Weekly Geeks: Secret pasts and peculiar presents
Does an author’s politics matter to you? Do you have a favourite book or series written by someone you know to be your political opposite? Or have you stopped reading works by a particular author after discovering that their politics were radically different from your own?
I pondered this question for much longer than I normally think about my Weekly Geeks post. As regular WG readers know, I don’t necessarily know anything about the contemporary authors I read, apart from a few random facts like Margaret Atwood lives in Toronto and Susanna Clarke used to edit cookbooks.

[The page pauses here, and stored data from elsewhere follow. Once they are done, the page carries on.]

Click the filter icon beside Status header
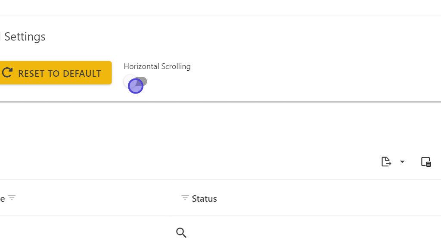Viewport: 441px width, 241px height. point(185,198)
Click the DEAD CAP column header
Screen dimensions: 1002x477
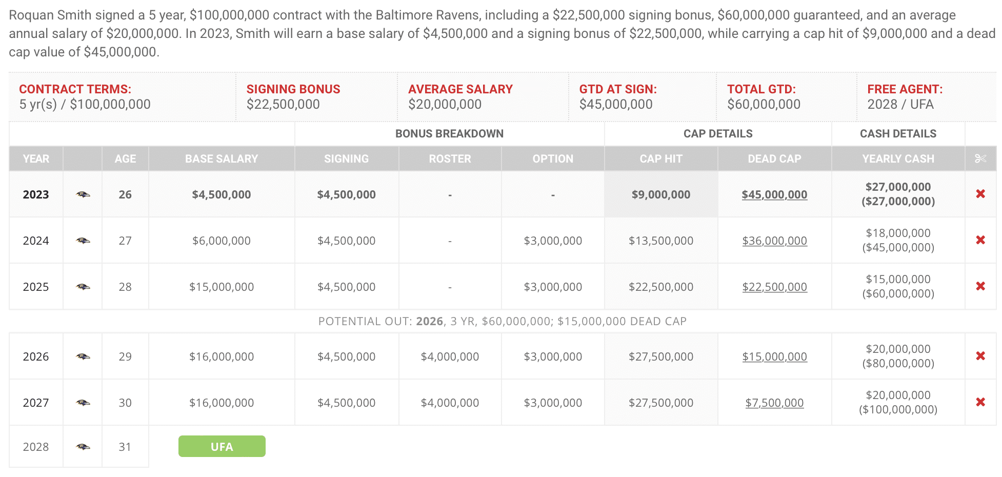click(x=774, y=158)
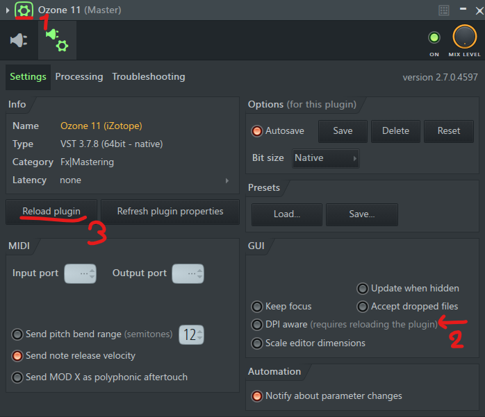Open plugin menu arrow beside gear icon

8,10
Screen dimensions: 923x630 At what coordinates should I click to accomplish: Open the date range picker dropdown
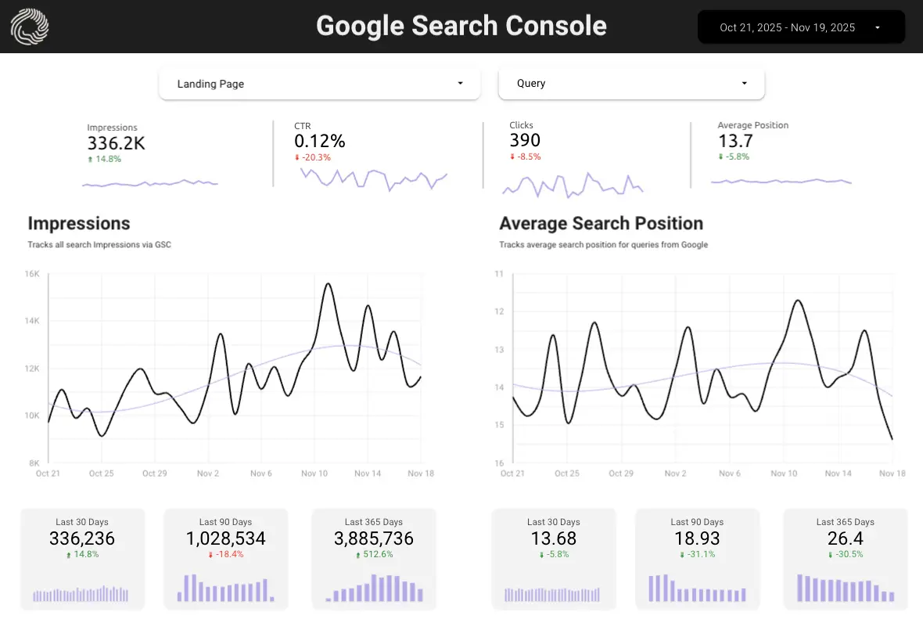[801, 27]
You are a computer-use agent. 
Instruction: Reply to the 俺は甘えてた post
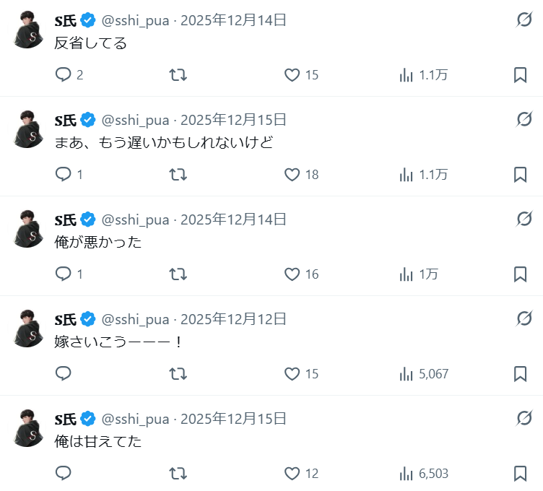[64, 474]
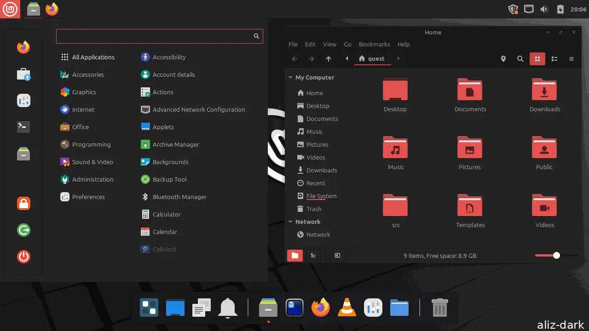Select the Administration category
Image resolution: width=589 pixels, height=331 pixels.
point(92,180)
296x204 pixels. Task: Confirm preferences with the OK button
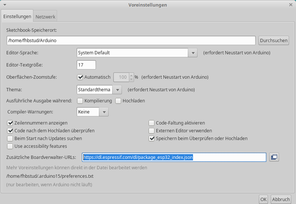(x=263, y=199)
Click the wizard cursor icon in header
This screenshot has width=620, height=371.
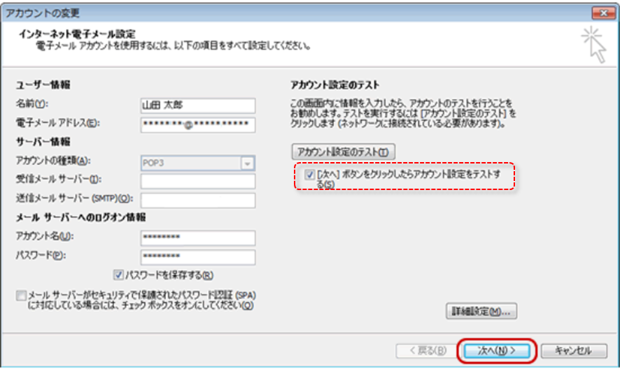point(593,44)
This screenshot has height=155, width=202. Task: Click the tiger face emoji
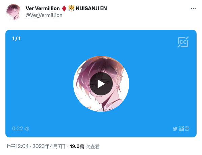click(71, 8)
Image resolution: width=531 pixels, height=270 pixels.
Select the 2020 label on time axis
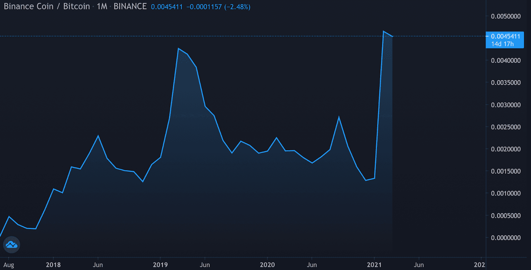267,265
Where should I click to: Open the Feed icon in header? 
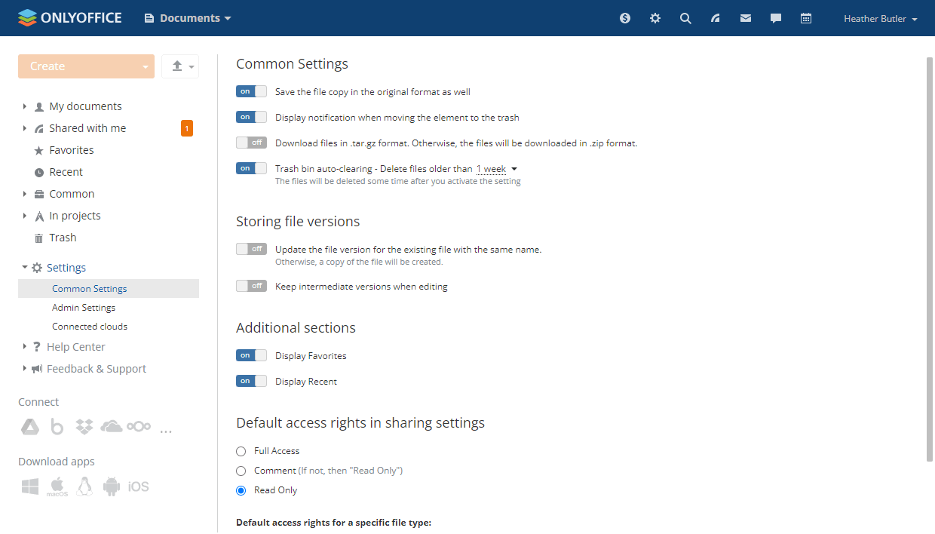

There is one author, though, on whom I had to do quite a bit of research last year. My final paper for TCD was on Philip Pullman’s His Dark Materials series, and as scholars have not done a great deal of critical analysis of his work, I ended up reading a lot of interviews with Pullman in an attempt to clarify what, exactly, he meant to convey with his books.
In the process, I discovered that he and I had radically different views on almost everything, especially religion and politics.
There was a profound sense of betrayal as I discovered that this man was actually quite mad; it was like discovering that C. S. Lewis hated women. I had thought of Pullman as being much like the author in Inkheart, kindly in a grandfather-like way, with a mind full of magic and sunlight. How dare this author be other than I imagined he would be?
Of course, it was erroneous and unfair of me to expect that Actual Pullman measure up to the Fantasy Pullman. Pullman the Writer (versus Pullman the Man) is a brilliant, brilliant fantasy author — there is nothing more magical than the first scene of Northern Lights, with the possible exception of the first time Lucy steps into Narnia in The Lion, the Witch and the Wardrobe. Pullman the Writer gleans tiny details and references from everything from Arthurian romance to modern theoretical physics and weaves all of those elements into a profoundly beautiful and epic story.
Pullman the Man, however, is a different story. Pullman the Man denies that he’s writing fantasy fiction. He admits that he is trying to do nothing less than kill God — at least in a literary sense. Pullman the Man has entirely mis-read John Milton’s Paradise Lost and has based an entire book series on that misreading.
Pullman the Man takes over somewhere in the middle of The Amber Spyglass and entirely derails the plot, turning what had been an amazing allegorical epic along the lines of Tolkien into a plodding, heavy-handed metaphor reminiscent of Lewis’ most controversial and least well-written Narnia installment, The Last Battle.
As much as I grew to dislike Pullman the Man (especially for his role in destroying what could have been the greatest fantasy epic of the 21st century), the fact remains that somehow Pullman, as a whole, has managed to give me some of the best books I’ve ever encountered. Northern Lights does not become less wonderful just because I know Pullman hates C. S. Lewis, and Will and Lyra’s later out-of-character actions do not make their roles in Northern Lights or The Subtle Knife any less believable.
So while I can continue to be frustrated with Pullman the Man, I would never stop reading Northern Lights because of my dislike for the author’s politics. It would be like giving up Narnia because I know I wear too much lipgloss for Lewis’ taste. I’ve found that an author’s works usually speak louder than the author himself.
How about you? Would you ever stop reading an author’s works because you disagree with their personal views? Please share in the comments!